ParameterValueDescription
settlementFeeBps10 (0.1%)Per-intent fee on input amount
directSwapFeeBps30 (0.3%) for curve poolsFee on direct swaps, split 3 ways
maxGasReimbursement0.01 ETHHard cap on surplus draw per batch
gasReimbursementMultiplier150 (1.5×)Gas cost multiplier (covers gas + margin)

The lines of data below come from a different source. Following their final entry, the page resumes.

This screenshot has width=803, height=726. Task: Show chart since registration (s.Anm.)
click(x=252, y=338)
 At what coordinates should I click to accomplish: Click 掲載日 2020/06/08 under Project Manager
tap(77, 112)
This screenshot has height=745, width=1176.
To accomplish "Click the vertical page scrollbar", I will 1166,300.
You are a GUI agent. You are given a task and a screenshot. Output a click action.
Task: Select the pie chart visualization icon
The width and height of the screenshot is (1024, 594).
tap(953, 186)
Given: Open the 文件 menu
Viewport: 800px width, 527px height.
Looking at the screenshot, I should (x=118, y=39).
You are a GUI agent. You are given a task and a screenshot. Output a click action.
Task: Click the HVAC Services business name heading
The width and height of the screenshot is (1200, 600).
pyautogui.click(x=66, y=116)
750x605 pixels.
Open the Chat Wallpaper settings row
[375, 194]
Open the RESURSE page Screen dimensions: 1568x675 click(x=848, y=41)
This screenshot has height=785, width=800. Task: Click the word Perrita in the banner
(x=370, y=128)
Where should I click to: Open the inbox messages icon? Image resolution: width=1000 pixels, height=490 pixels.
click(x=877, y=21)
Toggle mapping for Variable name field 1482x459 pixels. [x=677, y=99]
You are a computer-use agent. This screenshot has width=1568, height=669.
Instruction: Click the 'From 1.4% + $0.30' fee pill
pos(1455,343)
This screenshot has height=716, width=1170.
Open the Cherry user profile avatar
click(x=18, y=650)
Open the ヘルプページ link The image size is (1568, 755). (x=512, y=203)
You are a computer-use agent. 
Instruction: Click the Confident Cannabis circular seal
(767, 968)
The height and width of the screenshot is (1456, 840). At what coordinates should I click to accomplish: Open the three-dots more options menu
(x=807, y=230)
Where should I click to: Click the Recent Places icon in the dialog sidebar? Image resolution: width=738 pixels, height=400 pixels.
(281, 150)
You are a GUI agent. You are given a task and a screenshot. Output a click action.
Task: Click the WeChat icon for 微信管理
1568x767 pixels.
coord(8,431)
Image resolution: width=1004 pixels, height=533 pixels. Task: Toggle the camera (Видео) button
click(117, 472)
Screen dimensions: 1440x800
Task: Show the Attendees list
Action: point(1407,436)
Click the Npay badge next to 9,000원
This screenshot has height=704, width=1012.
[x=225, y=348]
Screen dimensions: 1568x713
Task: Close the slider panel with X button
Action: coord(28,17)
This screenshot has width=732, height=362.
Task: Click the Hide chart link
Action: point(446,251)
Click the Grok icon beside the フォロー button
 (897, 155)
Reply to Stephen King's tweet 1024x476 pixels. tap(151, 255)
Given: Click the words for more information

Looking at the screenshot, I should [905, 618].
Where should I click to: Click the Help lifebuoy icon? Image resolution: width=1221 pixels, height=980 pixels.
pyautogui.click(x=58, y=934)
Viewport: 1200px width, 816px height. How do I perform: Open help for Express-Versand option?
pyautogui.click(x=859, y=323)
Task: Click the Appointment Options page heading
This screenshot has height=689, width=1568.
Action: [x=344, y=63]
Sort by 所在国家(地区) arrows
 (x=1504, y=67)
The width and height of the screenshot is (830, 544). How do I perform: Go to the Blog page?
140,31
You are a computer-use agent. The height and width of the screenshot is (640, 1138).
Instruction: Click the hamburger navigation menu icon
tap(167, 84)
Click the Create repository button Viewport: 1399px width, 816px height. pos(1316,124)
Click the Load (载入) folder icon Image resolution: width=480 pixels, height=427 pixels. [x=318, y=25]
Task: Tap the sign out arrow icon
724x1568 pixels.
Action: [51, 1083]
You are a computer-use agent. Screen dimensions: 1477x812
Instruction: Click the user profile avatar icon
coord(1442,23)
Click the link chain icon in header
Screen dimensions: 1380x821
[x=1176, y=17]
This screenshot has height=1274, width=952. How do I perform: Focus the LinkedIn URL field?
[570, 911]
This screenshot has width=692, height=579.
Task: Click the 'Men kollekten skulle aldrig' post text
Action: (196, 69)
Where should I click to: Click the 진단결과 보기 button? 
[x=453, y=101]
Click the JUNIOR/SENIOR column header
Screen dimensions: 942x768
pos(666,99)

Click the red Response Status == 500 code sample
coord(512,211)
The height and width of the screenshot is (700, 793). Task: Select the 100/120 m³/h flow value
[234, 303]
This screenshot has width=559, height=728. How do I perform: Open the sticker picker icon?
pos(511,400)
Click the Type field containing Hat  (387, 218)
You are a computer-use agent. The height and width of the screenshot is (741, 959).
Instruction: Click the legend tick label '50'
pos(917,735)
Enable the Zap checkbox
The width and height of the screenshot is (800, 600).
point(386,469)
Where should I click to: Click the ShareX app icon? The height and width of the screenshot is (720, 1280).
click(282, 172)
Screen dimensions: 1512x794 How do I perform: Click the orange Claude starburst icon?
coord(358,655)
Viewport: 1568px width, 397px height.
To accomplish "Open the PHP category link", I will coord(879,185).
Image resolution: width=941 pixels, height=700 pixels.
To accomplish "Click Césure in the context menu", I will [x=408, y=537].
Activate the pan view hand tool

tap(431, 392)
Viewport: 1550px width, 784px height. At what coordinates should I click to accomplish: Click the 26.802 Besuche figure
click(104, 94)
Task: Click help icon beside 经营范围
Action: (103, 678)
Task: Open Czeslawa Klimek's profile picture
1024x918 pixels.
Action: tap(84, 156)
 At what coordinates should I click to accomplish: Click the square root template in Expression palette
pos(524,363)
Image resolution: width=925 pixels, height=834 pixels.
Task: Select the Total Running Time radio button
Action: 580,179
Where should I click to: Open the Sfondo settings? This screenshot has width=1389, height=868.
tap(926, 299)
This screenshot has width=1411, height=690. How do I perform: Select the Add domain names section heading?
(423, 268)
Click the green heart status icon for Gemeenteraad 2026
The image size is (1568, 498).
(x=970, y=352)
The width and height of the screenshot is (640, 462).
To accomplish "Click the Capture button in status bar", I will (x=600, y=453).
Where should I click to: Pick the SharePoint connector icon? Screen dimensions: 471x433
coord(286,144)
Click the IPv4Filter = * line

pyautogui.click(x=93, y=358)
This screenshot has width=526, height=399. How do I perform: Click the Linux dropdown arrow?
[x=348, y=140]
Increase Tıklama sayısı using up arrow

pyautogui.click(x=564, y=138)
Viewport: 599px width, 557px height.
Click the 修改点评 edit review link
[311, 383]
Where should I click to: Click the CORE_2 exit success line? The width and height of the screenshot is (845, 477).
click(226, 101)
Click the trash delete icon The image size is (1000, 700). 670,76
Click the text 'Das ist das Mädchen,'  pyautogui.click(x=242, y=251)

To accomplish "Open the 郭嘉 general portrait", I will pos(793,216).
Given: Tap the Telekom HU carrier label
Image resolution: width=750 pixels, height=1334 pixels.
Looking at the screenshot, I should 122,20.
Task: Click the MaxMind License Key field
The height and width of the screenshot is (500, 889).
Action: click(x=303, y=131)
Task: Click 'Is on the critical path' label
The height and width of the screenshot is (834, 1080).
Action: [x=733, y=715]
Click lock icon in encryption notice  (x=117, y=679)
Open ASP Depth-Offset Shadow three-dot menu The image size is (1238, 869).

batchInterval1 blockMinimum blocks between settlements
maxBatchSize128Maximum intents per side per batch
PROTOCOL_FEE_SHARE_BPS3333 (~1/3)Protocol’s share of direct swap fees
CURVE_RESERVE_FEE_SHARE_BPS3334 (~1/3)Curve reserve’s share (permanent floor ratchet)

Security Properties

PropertyMechanism
Fees come from intent owner’s own inputInput-side deduction before routing
One-sided batches pay feesNo dependency on opposite-side output
Wash trading is net-negativeBoth sides pay fees; surplus draw is capped
Surplus cannot be drained by volumeGas reimbursement is gas-based, not volume-based
Curve reserves reflect net economicsNet input after fee deduction
Floor price only goes upReserve fee portion permanently increases ETH reserve
Settler competition prevents manipulationFirst valid batch wins; omitted intents lose to complete batches
Verified: All economic properties are tested in SettlementEconomics.t.sol and CurveDirectSwap.t.sol — including adversarial wash trade scenarios, gas cap enforcement, fee split verification, and curve state invariants.